Значит, она ничего не знает о связи Кары с мужчиной, понял он. Иначе она ни за что бы не подпустила к дочери постороннего. И смотрела бы на него как на вероятного виновника беды. Но ожидание затягивалось. Кара, наверно, не хотела его видеть. Они ведь никогда-то и не дружили. Он даже не знал, зачем пришел и что хотел бы сказать.
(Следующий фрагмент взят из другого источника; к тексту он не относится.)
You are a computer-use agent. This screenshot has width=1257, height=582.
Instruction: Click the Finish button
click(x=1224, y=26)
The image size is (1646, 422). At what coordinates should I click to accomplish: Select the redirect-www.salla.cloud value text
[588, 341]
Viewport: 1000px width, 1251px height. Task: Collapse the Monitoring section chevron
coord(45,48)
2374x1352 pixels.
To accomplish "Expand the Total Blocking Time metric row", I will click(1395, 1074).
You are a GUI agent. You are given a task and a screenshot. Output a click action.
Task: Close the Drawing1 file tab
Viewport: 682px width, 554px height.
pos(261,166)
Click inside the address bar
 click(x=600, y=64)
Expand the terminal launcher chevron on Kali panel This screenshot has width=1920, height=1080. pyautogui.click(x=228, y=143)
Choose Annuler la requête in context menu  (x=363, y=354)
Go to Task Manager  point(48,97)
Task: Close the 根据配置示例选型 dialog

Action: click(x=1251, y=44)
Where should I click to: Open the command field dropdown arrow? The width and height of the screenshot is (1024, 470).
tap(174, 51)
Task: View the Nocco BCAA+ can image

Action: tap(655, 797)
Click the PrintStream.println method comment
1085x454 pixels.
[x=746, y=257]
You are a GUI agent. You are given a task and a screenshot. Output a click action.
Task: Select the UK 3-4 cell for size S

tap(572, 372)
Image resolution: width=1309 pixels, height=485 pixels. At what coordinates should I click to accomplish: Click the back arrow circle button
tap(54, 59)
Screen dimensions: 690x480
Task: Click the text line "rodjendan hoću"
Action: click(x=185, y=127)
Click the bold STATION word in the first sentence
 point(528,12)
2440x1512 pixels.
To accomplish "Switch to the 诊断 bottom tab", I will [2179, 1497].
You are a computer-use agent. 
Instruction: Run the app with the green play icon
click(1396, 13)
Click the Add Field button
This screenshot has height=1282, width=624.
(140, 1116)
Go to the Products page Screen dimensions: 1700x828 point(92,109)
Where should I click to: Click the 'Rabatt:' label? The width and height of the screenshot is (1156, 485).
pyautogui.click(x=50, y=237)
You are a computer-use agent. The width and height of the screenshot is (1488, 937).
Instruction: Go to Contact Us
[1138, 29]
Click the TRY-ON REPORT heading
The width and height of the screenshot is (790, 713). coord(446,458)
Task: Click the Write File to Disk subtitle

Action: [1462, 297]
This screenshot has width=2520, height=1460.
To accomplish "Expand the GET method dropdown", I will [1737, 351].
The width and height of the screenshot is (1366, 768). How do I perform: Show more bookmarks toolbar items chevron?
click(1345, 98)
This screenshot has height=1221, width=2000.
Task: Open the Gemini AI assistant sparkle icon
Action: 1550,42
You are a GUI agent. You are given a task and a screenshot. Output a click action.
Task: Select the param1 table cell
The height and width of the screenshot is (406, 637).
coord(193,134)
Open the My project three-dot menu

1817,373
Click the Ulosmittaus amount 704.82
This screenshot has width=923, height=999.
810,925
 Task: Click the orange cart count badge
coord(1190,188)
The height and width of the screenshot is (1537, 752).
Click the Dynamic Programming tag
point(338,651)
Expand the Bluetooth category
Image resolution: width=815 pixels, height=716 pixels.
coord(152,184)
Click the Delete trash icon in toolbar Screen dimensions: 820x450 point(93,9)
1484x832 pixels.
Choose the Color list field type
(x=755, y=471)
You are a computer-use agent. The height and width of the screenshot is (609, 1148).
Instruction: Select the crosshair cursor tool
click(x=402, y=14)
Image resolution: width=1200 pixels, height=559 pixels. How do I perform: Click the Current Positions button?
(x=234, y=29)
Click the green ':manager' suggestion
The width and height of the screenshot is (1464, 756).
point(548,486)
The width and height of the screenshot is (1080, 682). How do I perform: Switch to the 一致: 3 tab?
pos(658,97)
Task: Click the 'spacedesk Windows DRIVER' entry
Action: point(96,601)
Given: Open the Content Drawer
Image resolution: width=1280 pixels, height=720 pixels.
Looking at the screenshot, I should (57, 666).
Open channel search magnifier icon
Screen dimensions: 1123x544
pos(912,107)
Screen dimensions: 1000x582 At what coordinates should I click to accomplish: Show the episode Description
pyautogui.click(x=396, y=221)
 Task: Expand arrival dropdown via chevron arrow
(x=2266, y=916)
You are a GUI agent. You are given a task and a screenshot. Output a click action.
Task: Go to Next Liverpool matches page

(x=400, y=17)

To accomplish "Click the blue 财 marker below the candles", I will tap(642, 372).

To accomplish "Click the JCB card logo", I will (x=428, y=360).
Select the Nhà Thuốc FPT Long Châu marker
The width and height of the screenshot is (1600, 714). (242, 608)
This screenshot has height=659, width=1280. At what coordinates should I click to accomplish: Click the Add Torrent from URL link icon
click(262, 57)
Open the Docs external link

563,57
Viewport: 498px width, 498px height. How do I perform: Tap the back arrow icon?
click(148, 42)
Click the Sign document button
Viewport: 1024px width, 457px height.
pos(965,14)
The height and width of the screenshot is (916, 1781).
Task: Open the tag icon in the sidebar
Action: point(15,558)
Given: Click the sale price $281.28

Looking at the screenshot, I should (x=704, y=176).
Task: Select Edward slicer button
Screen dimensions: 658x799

Ожидание тянулось, превращаясь в дни и года, и он уже начал подумывать о бегстве, когда, наконец, его пригласили в соседнюю комнату.  Мать Кары села в соседнее кресло, ясно дав понять, что встреча будет происходить в ее присутствии. Кара, бледная и маленькая, казалась потерянной среди подушек дивана, на котором сидела. Денизу предложили кресло напротив.

Обменялись необходимыми приветствиями. Сказав несколько слов, Дениз умолк. Он не знал, что делать дальше. Повисла неловкая тишина.

- Я зашел проведать тебя, - наконец, сказал он после паузы. – Наши… друзья беспокоятся.

- Это они послали тебя? – В лице ее проскользнула искра жизни.

- Нет. Это… я сам. Я хотел узнать, как твои дела.

- Все хорошо, мне уже лучше.

- Каре лучше, - кивнув головой, подтвердила мать. – Аллах знает, как мы все испугались! Надо же было перепутать таблетки!